Fonte: BNM n. 3/1884

Giuseppe De Min e la medaglia al lavoro del San Gottardo

Giuseppe De Min, originario di Chies d’Alpago, quando era pressoché ventenne lavorò come minatore nel traforo della grande galleria ferroviaria del San Gottardo in Svizzera conquistandosi, in quell’”inferno”, una medaglia d’argento al valor civile. 
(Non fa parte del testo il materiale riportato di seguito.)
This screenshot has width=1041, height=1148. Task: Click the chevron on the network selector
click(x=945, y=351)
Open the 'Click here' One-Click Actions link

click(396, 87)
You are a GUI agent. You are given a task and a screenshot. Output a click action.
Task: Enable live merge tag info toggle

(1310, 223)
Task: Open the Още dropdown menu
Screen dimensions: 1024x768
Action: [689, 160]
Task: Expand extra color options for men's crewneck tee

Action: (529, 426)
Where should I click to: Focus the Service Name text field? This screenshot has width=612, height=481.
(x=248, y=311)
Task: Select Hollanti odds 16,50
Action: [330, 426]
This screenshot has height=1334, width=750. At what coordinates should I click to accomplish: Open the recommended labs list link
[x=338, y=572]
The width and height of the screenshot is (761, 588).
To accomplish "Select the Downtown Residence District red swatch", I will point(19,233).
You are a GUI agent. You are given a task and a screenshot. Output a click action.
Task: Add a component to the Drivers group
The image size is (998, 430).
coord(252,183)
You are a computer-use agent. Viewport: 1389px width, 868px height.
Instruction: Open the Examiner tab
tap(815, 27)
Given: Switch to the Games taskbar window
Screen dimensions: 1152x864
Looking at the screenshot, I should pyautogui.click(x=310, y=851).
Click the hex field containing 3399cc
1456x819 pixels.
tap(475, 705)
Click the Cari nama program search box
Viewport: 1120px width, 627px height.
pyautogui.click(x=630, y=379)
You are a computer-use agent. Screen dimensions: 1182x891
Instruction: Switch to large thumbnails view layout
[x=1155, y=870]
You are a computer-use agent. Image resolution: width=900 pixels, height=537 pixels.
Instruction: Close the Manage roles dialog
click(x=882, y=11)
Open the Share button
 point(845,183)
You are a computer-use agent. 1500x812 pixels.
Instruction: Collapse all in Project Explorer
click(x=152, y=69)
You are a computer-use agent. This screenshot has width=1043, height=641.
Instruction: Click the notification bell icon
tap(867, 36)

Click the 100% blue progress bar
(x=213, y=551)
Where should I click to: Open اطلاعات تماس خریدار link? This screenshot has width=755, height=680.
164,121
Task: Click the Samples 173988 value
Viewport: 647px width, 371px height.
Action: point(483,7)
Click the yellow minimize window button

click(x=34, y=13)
Il libro “Storia dei trafori del S. Gottardo”, scritto dalla ricercatrice e giornalista di origine veneta Fiorenza Venturini racconta la drammatica storia dei minatori italiani emigranti impegnati nell’esecuzione di quelle opere. Dopo discussioni che hanno impegnato Governi e finanziatori per oltre trent’anni, intorno al 1870 veniva deciso l’avvio della grande galleria della lunghezza di 15 chilometri. Rimaneva da assicurare l’enorme quantità di manodopera necessaria per l’esecuzione dei lavori: “Ce la fornirà la miseria italiana”, affermava lo svizzero Josef Zingg, come è riportato nel libro della Venturini. E nel 1872 si davano inizio ai lavori che dureranno ben dieci anni. Ventimila emigranti italiani fra i quali molti veneti e certamente molti bellunesi hanno lavorato in quei cantieri. Le loro condizioni di vita e di lavoro erano più che disumane: tenuti a distanza dalla popolazione svizzera anche per disposizione delle autorità locali, i lavoratori italiani venivano trattati da esseri inferiori, da miserabili. Lavoravanododici ore al giorno, perforando la roccia a colpi di mazza e rimuovendo tutto il materiale a forza di braccia, costretti a respirare polveri e gas prodotti dagli scoppi della dinamite, senza una sufficiente circolazione d’aria e un minimo di prevenzione. Molti di loro sono morti per incidenti da incuria e molti ancora per una epidemia chiamata “anemia dei minatori” durata parecchi anni e causata da esalazioni tossiche e dalla scarsa pulizia e igiene ambientale. Si legge ancora nel libro citato: “Soltanto ombre sarebbero rimasti i nostri lavoratori i quali, chi subito nelle viscere della montagna chi più tardi in patria, hanno sacrificato la loro vita, se uomini di cervello e di cuore non li avessero risuscitati facendo di loro non dei fantasmi da dimenticare ma degli eroi”. Ed ecco quindi la questione della medaglia, con la quale il Governo italiano si è sentito in dovere di manifestare agli eroici minatori superstiti del Gottardo un riconoscimento morale.